March Final Fridays Preview: Arts madness

Costumes and set elements by production artist and costume designer Andy Byers will be on display Friday at The Invisible Hand, 846 Pennsylvania St.

Kansas University students will present the performance “projection ... identification ... empathy” at 6 p.m. Friday at the Hobbs Taylor Lofts, Eighth and New Hampshire streets, as part of this month’s Final Fridays events in Lawrence.

From 6 p.m. to 8 p.m.

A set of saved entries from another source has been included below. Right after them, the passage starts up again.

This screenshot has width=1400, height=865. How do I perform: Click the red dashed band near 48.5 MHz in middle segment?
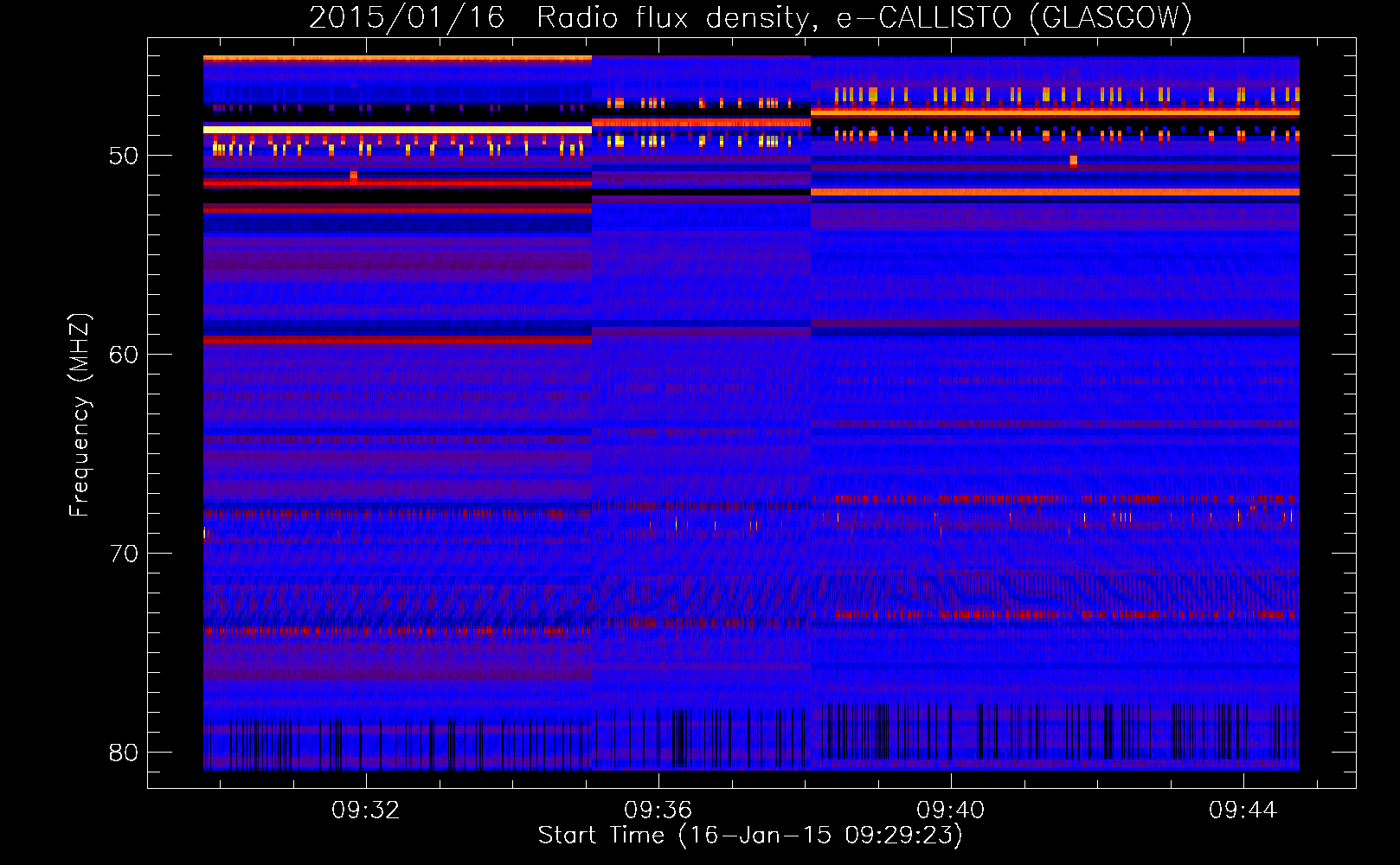pos(701,123)
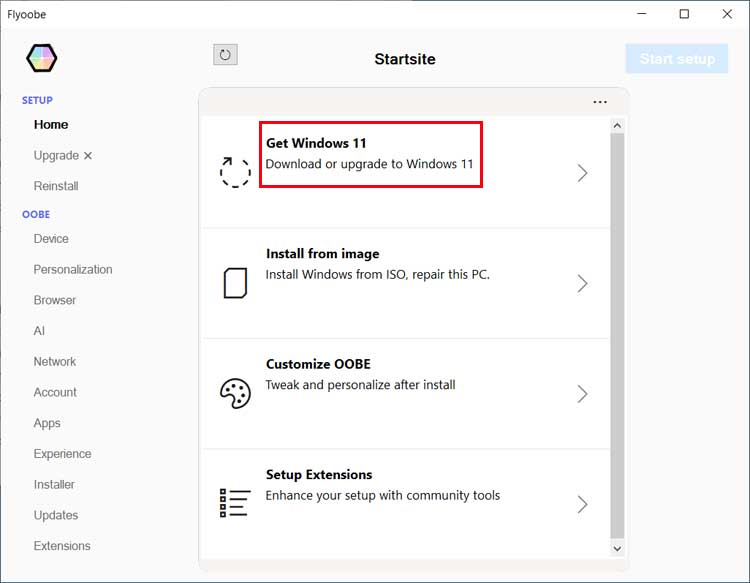750x583 pixels.
Task: Expand Install from image via its chevron
Action: coord(582,284)
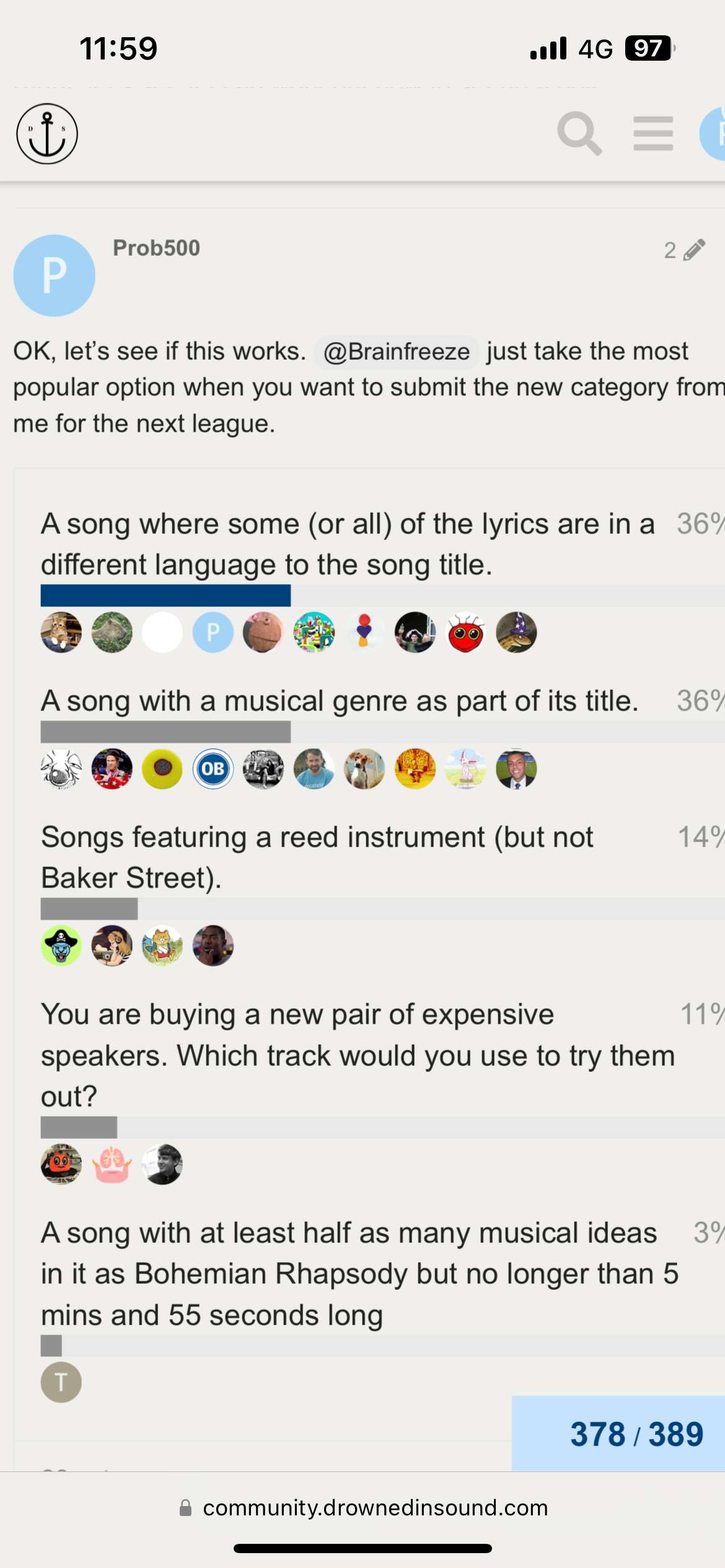The image size is (725, 1568).
Task: Open the hamburger menu
Action: (653, 134)
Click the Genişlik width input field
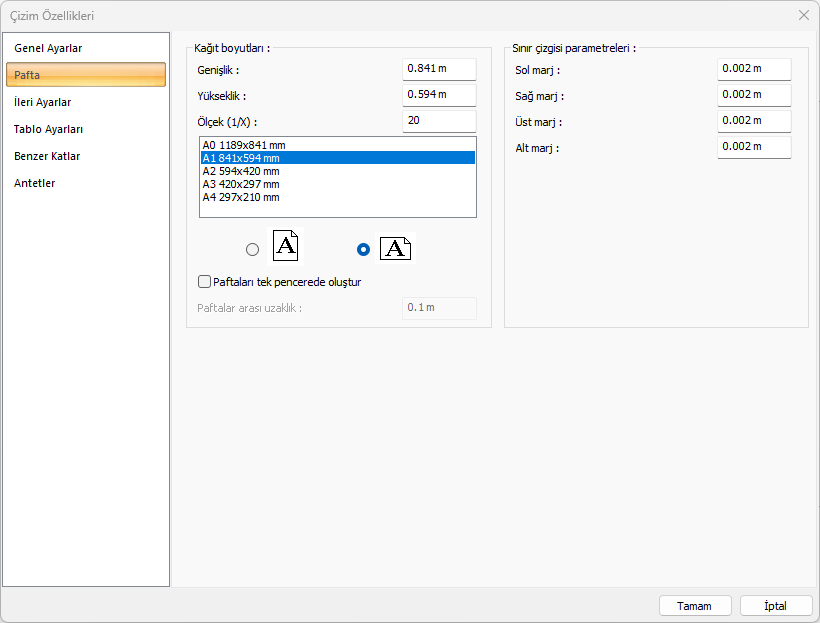The width and height of the screenshot is (820, 623). coord(439,69)
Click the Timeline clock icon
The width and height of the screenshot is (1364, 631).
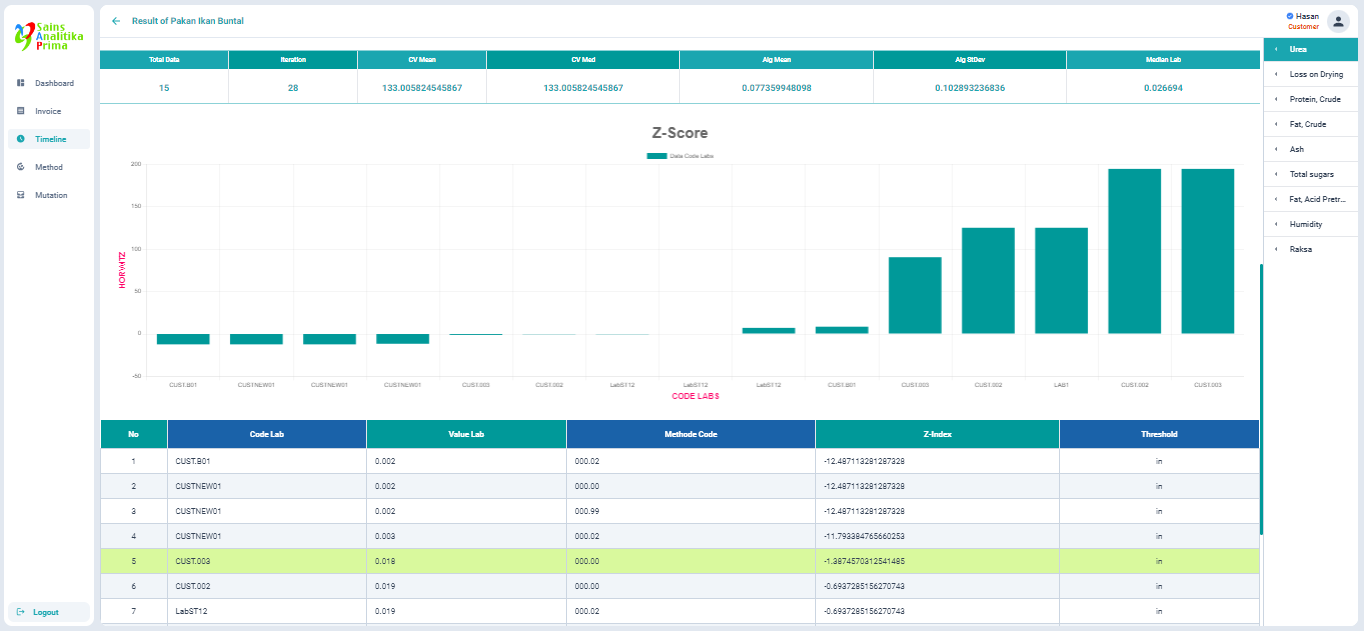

Friday, the Watkins Community Museum of History, 1047 Massachusetts St., is featuring 30 images by photographer Abe Eitzen.

The art in this month’s Lawrence Final Fridays covers the gamut, from a photographer who documents stalwart items from the history of the heartland to a forward-looking artist known for ephemeral set designs in Hollywood, to a group who will be celebrating gifts from the Earth to an individual ruminating on the effect humans are having on the environment.

And if that isn’t enough March Madness for you, the Lawrence Arts Center (940 New Hampshire St.), Hobbs Taylor Lofts (Eighth and New Hampshire streets) and the 1109 Gallery (1109 Massachusetts St.) are offering opportunities for participants to take a more active role in the arts community.


Abe Eitzen photography

From 6 p.m. to 8 p.m., the Watkins Community Museum of History (1047 Massachusetts St.) is featuring 30 images by photographer Abe Eitzen.

“They’re mostly old barns and cars,” Eitzen says. “I am 76 years old, so I figure I can take pictures of old stuff.”

After 50 years working as a freelance photographer, taking portraits, covering weddings and capturing sunsets, Eitzen says that he has finally found the niche he’s been looking for: cars, barns and “things as old as I am!”

But one look at the work and you realize that Eitzen’s interest in history goes way back, for among the photographs mostly shot in and around Colby are four images from the 1950s taken in a junkyard in California. (Look for the “Impeach Earl Warren” sign.) It is the same junkyard where Eitzen purchased his first car, a 1921 Model T, when he was in high school.

“History is written based on major events,” Eitzen writes in his artist statement, “but (to) really understand our past, we must look at the images of what lives were like for regular people.”


Art from a music video

If your taste in art leans more toward the avant-garde (Remember Isabella Rossellini’s bug seduction film series in 2010?), check out the show at The Invisible Hand (846 Pennsylvania St.). Friday’s event caps off a week of activities by production artist and costume designer Andy Byers.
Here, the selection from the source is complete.